On Wednesday, a Montana judge blocked the state from enforcing a bathroom ban targeting transgender and intersex adults, which would have barred them from accessing many public restrooms. The bill—one of the first major anti-trans measures to receive a hearing in any state this year—passed the Montana House of Representatives on a party-line 58–42 vote earlier this year and was signed into law by Governor Greg Gianforte on March 27. It faced intense opposition during hearings, including concerns about its direct impact on the state’s two transgender legislators, Representatives SJ Howell and Zooey Zephyr. Now, the law cannot be enforced, with the judge ruling that it was driven by anti-transgender animus and that the state failed to provide evidence it would achieve its stated goal of “protecting women.”
“Decisions about how to express a person’s gender identity are personal and private, as is information about a person’s transgender or intersex status, anatomy, genetics, and medical history,” said the judge. “The Act fails strict scrutiny because it is motivated by animus and supported by no evidence that its restrictions advance its purported purpose to protect women’s safety and privacy.”
The judge also ruled that the ban relied on an unscientific definition of sex that effectively barred intersex people from using any bathroom at all: “Under the Act, however, transgender people cannot use sex-separated facilities that correspond with their gender identity and intersex people cannot use sex-separated facilities at all.”

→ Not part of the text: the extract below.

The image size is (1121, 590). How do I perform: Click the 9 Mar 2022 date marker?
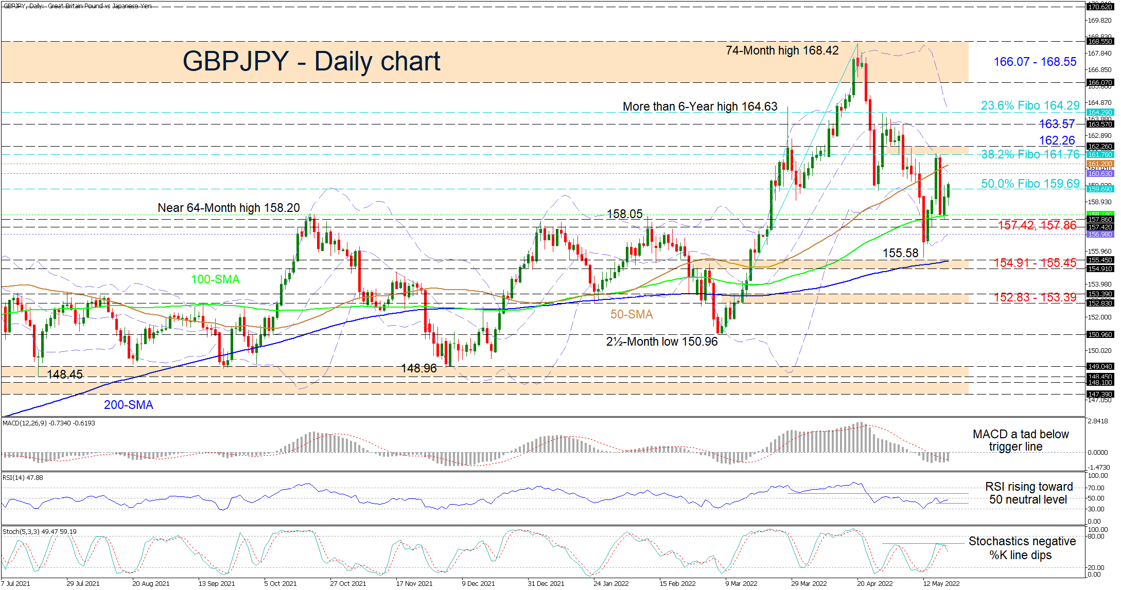pyautogui.click(x=741, y=583)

House Bill 121 bans transgender people from using restrooms that align with their gender identity in all “public buildings,” broadly defined as any facility “owned or leased by a public agency.” This sweeping definition includes rest stops, public colleges and universities, schools, libraries, museums, state airports, publicly owned hospitals, park restrooms, and more. The law went into effect immediately upon Governor Greg Gianforte’s signature, forcing many transgender people across the state out of public restrooms overnight.
BUT... But... can't you make a law that takes away a person's civil rights and equal protection under the law simply because it makes a tiny handful of other people feel icky...?!?!
Yeah no. You can't. Ain't constitutional. Sorry. Laws can't be based on bigoted, baseless, imaginary harm. You have to show actual harm that the law would protect people from. And there is none to show. At all. Ever From anywhere.